De Luca contro tutti. E’ questo il riassunto dell’ultima settimana di pathos campano che ha visto la regione passare dalla zona gialla a quella rossa in un batter d’occhio dopo 2 settimane dalla richiesta partita da Palazzo Santa Lucia e restituita al mittente.

Nel frattempo, la Regione Campania ha vissuto momenti di tensione che sono iniziati con la rivolta dei ristoratori, che ha fatto da apripista ad una serie di scontri più violenti in Italia, ed hanno continuato nella sanità con ospedali in sofferenza dimostrati da un video di un paziente morto nel bagno dell’ospedale Cardarelli.

Ed ecco che il dibattito politico si è accesso con i delegittimatori di De Luca che si sono moltiplicati in questi giorni. Il gruppo dei contestatori è stato capitanato da Roberto Saviano il quale, si è esposto sicuramente più dei Ministri meridionali Spadafora o Di Maio comunque molto critici.

La sfida tutti contro uno si è consumata a distanza, tra salotti tv, dirette Facebook e servizi giornalistici che hanno gettato benzina su fuoco. Su Twitter, come analizzato dal data journalist Livio Varriale, il dibattito dal 13 al 16 novembre ha generato 15.830 tweets, 56.922 like, 9.550 condivisioni, 1.979 citazioni, 10.503 commenti e le parole ricercate sono state De Luca, Campania, Saviano.

HASHTAG

Gli argomenti correlati alle parole chiave ricercate hanno visto #DeLuca primeggiare con #campania che ha occupato il secondo posto precedendo #zonarossa. l’hashtag di #ctcf “che tempo che fa” ha mostrato un governatore seguito con interesse dalla nazione. Roberto Saviano è mel fondo della classifica preceduto da #DiMaio prima e #Demagistris poi. La Toscana è l’unica regione accostata alla Campania mentre conte è defilato dal dibattito politico.

TOP LIKE

Molti like sono stati raccolti da Saviano che, a differenza di De Luca, ha twittato spesso ottenendo però una media minore di preferenze rispetto ai suoi tweets. Nella somma dei Likes notiamo la presenza di molte testate giornalistiche come La Nazione, La Verità, il Fatto Quotidiano, Libero che hanno trattato la notizia della diatriba nata a senso unico contro il Governatore campano, fornendo un quadro chiaro dell’interesse morboso verso Napoli e la Campania.

MENZIONI

Chi sono stati quelli più menzionati? Oltre a De Luca, il Fatto Quotidiano precede Saviano. Non è l’Arena di Giletti è la prima trasmissione TV e Luigi Di Maio scalza conte che a sua volta precede De Magistris. In fondo alla classifica Selvaggia Lucarelli.

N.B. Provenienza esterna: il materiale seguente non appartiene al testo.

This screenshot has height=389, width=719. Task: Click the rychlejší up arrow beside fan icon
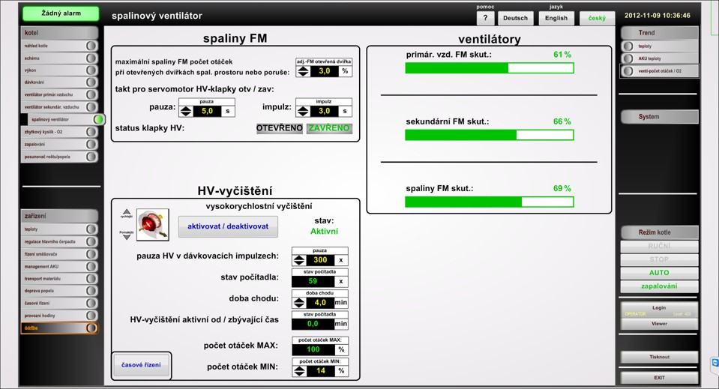coord(126,213)
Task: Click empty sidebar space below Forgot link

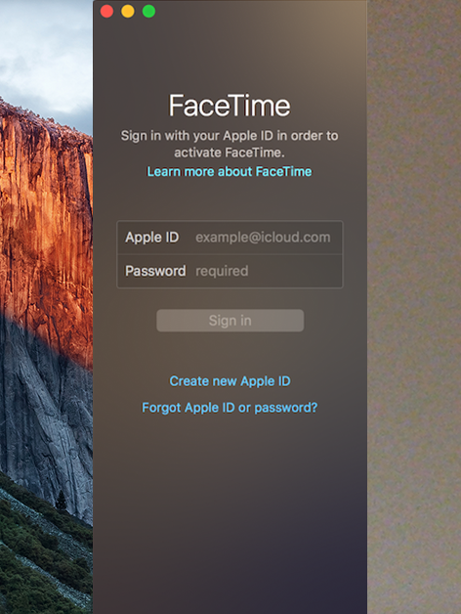Action: click(x=230, y=509)
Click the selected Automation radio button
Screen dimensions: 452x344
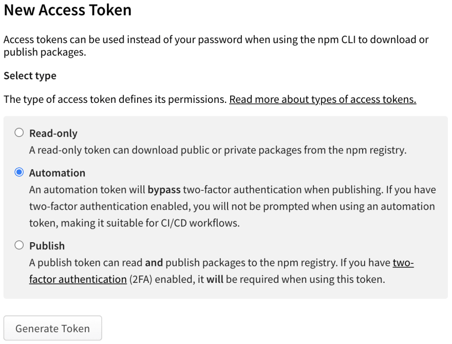pos(20,172)
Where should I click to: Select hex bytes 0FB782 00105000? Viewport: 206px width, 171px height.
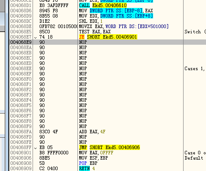click(59, 26)

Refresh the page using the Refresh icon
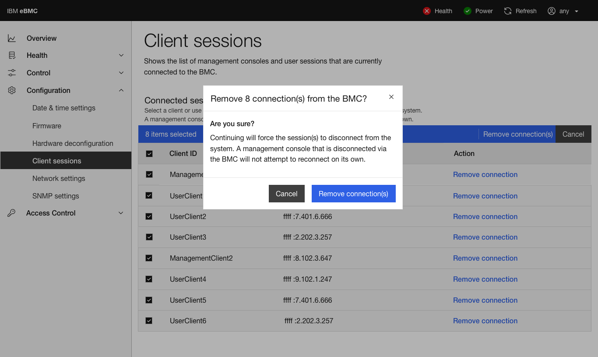507,11
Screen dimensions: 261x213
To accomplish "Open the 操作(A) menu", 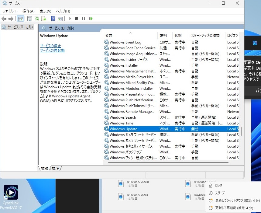I will [x=29, y=11].

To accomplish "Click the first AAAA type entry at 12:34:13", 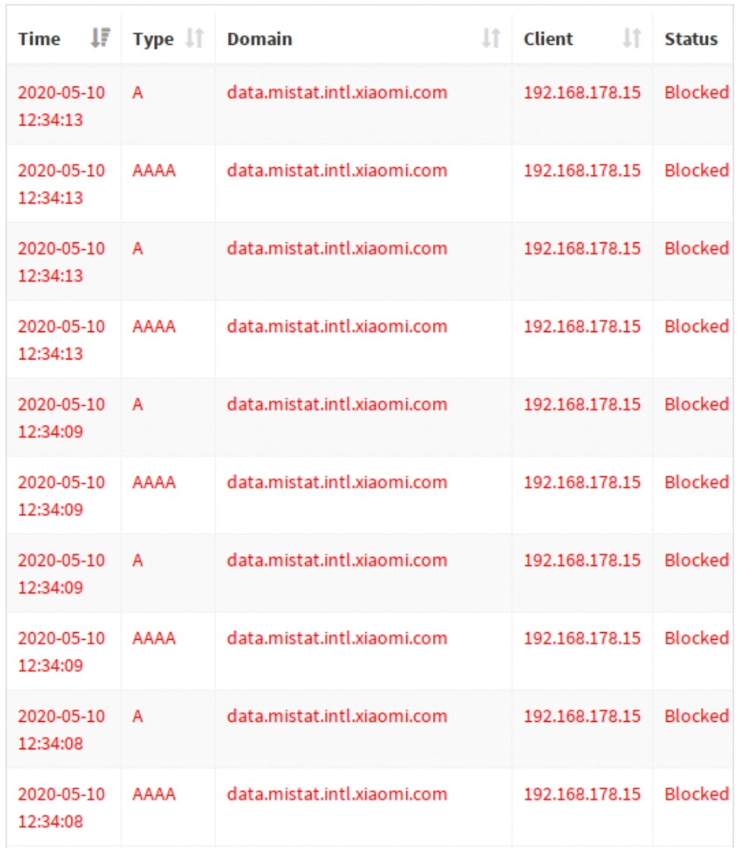I will click(x=154, y=170).
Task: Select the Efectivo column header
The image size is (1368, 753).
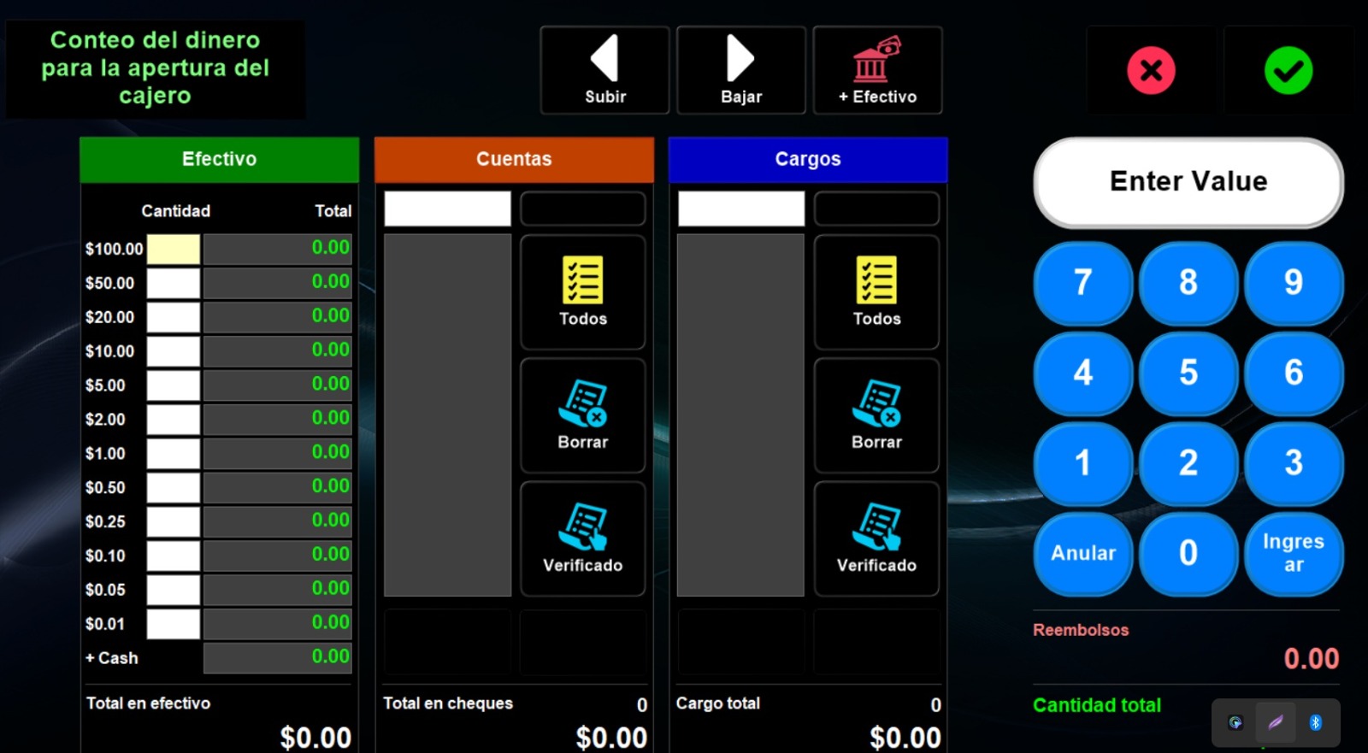Action: 219,159
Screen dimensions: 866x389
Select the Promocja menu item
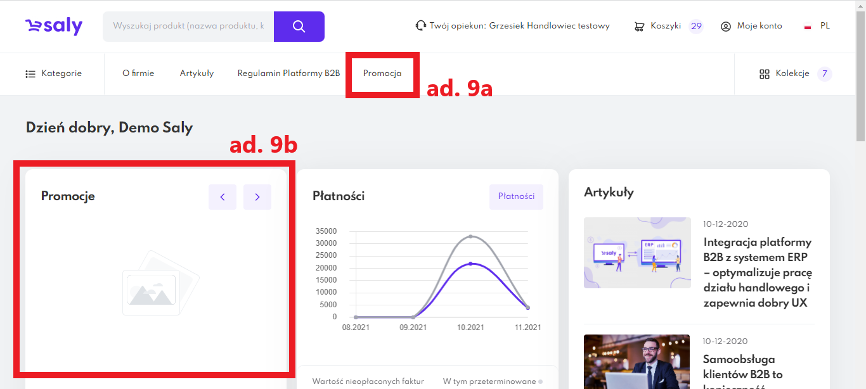point(382,73)
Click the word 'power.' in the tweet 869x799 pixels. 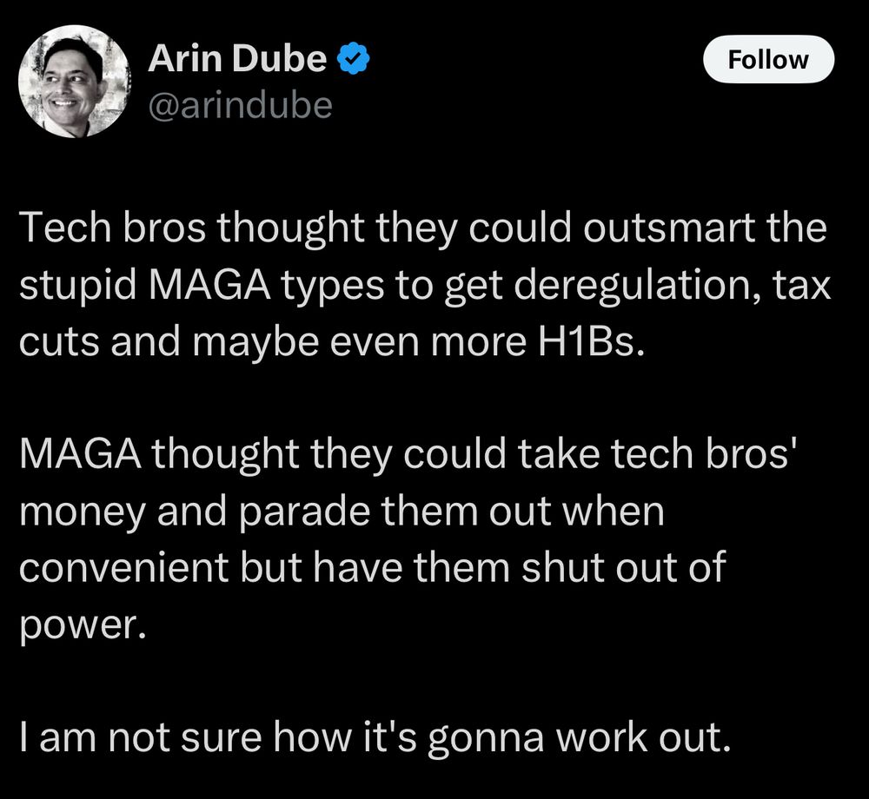pos(83,625)
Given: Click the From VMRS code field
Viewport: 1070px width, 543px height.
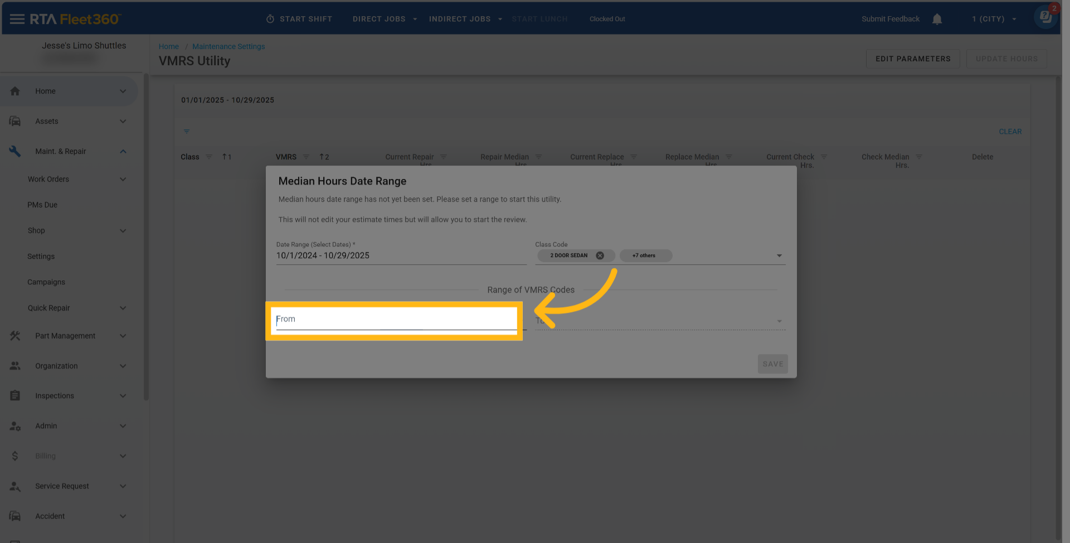Looking at the screenshot, I should tap(396, 319).
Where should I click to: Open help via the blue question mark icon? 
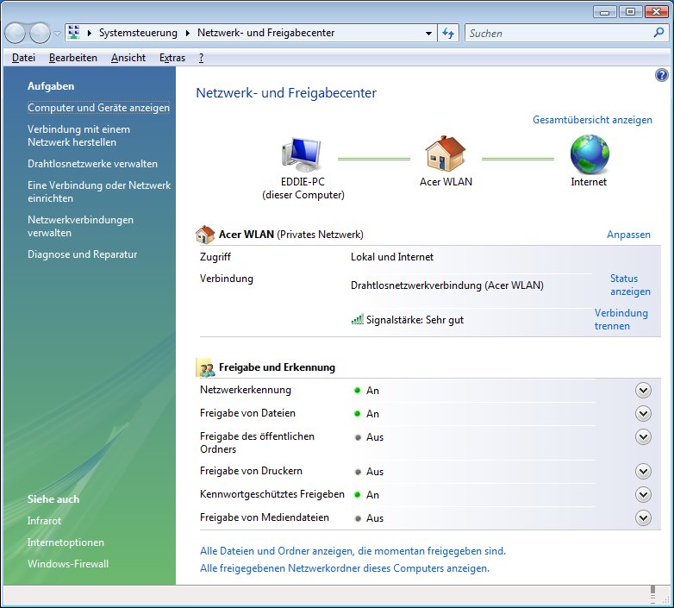pyautogui.click(x=662, y=76)
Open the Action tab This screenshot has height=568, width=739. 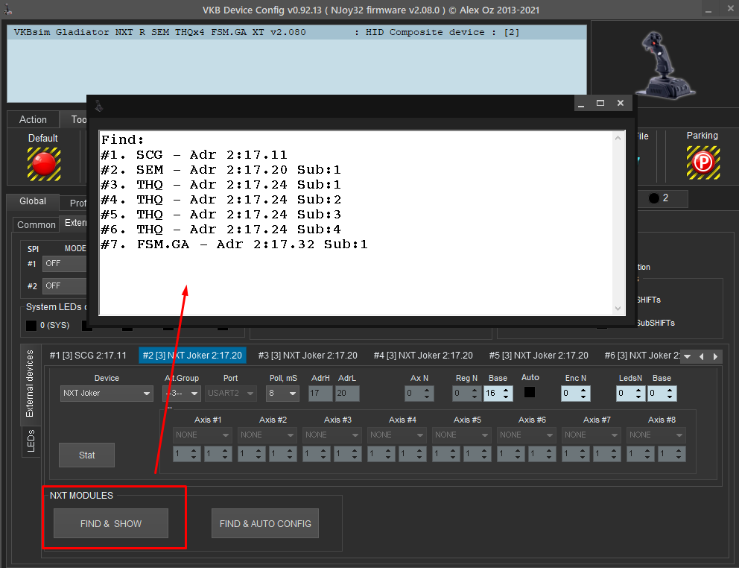coord(33,119)
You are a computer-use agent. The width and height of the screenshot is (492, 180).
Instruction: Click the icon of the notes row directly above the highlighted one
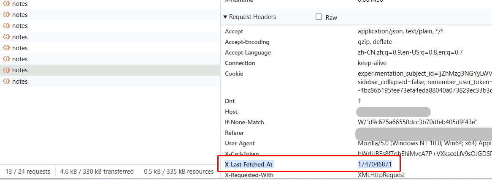[6, 59]
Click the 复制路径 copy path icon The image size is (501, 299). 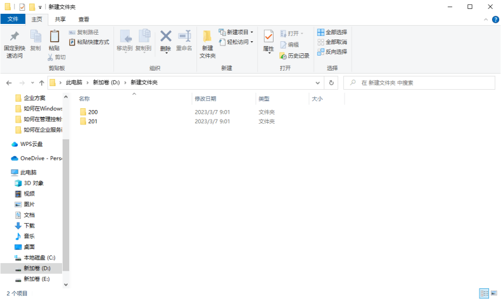coord(72,32)
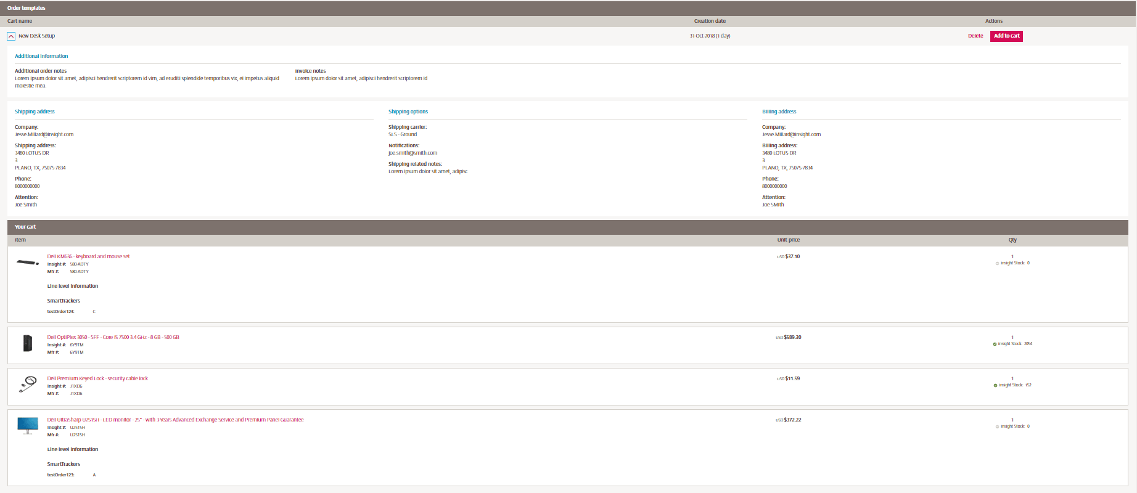Delete the New Desk Setup template
This screenshot has width=1137, height=493.
[x=975, y=36]
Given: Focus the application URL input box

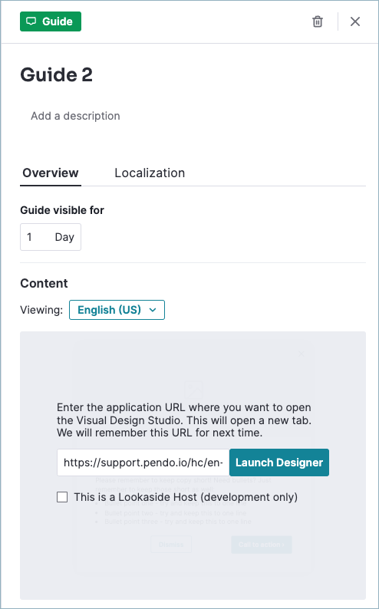Looking at the screenshot, I should pos(143,463).
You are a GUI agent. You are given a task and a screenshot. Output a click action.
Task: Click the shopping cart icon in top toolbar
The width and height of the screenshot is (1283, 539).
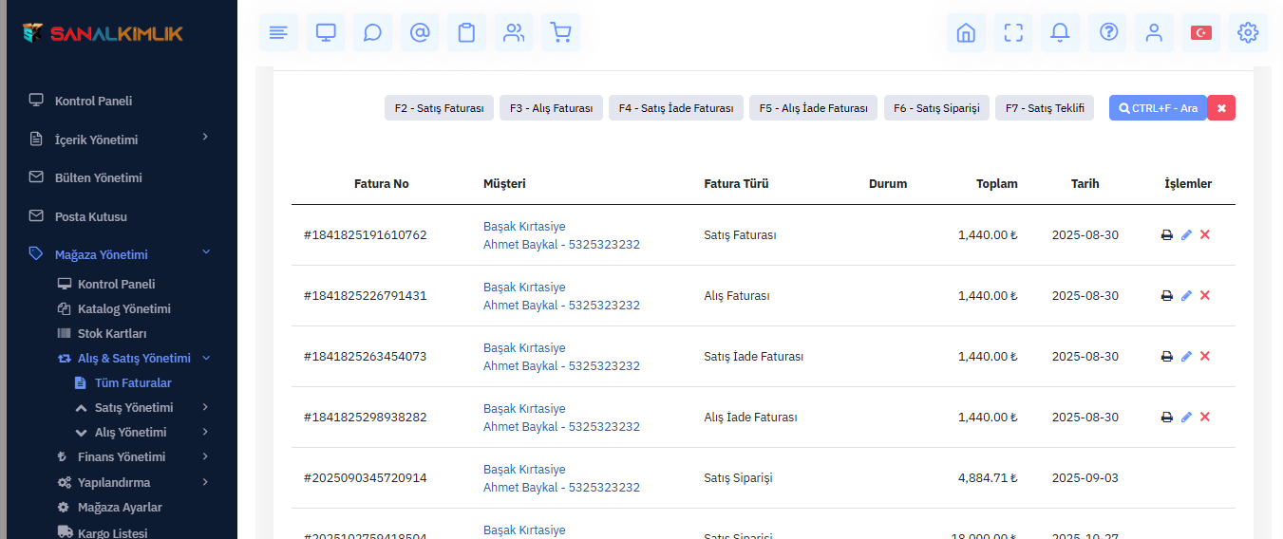click(x=561, y=32)
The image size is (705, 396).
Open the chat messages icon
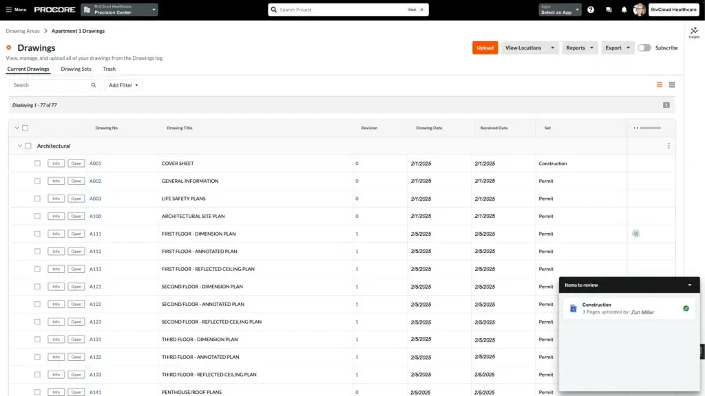click(607, 10)
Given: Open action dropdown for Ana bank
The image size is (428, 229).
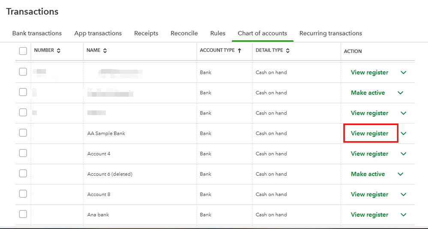Looking at the screenshot, I should click(404, 215).
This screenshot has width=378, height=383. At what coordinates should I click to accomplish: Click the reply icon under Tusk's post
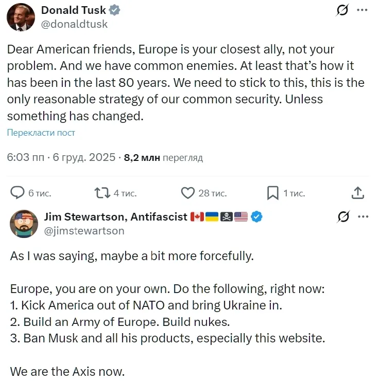coord(19,193)
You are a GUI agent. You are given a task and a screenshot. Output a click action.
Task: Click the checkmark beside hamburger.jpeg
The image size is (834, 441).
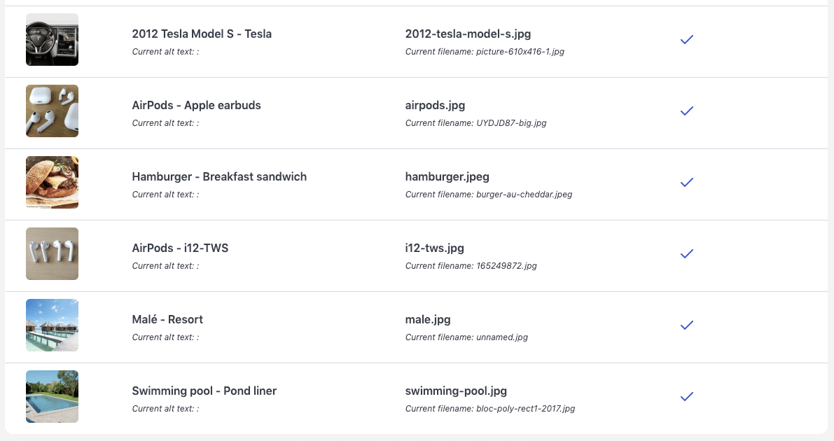coord(687,183)
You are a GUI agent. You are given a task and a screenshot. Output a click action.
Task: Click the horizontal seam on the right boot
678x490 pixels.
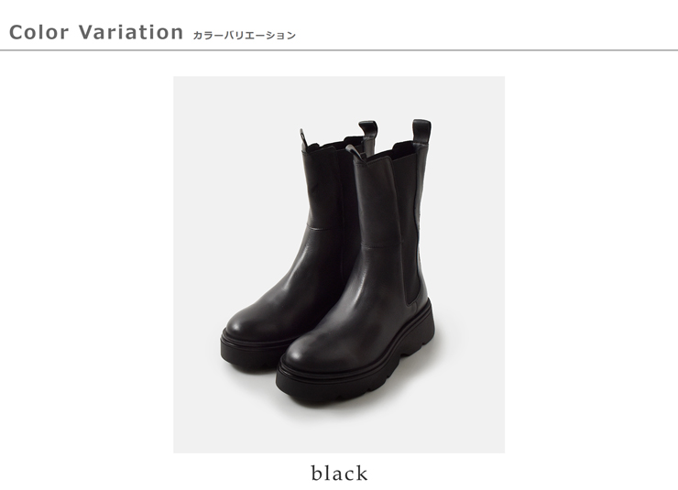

FACEBOOK RING DEL MATCH SAVIANO CONTRO DE LUCA

La sfida si è spostata anche su Facebook dove De Luca nelle sue dirette ha citato più volte Saviano apostrofandolo addirittura come Camorrologo. La risposta dello scrittore non si è fatta attendere ed ha pubblicato due post dove, nel primo, invitava il governatore a lavorare

nel secondo invece, lo ha paragonato a Chavez.

Oltre ai like presi, i commenti del pubblico napoletano non sono stati teneri nei suoi confronti. Il filo conduttore delle critiche è sempre lo stesso “hai sputtanato napoli per soldi” e “hai scritto un libro copiando gli atti della Procura”. “Molti nemici e tanto onore”, ma soprattutto chi “sfotte, rimane sfottuto”.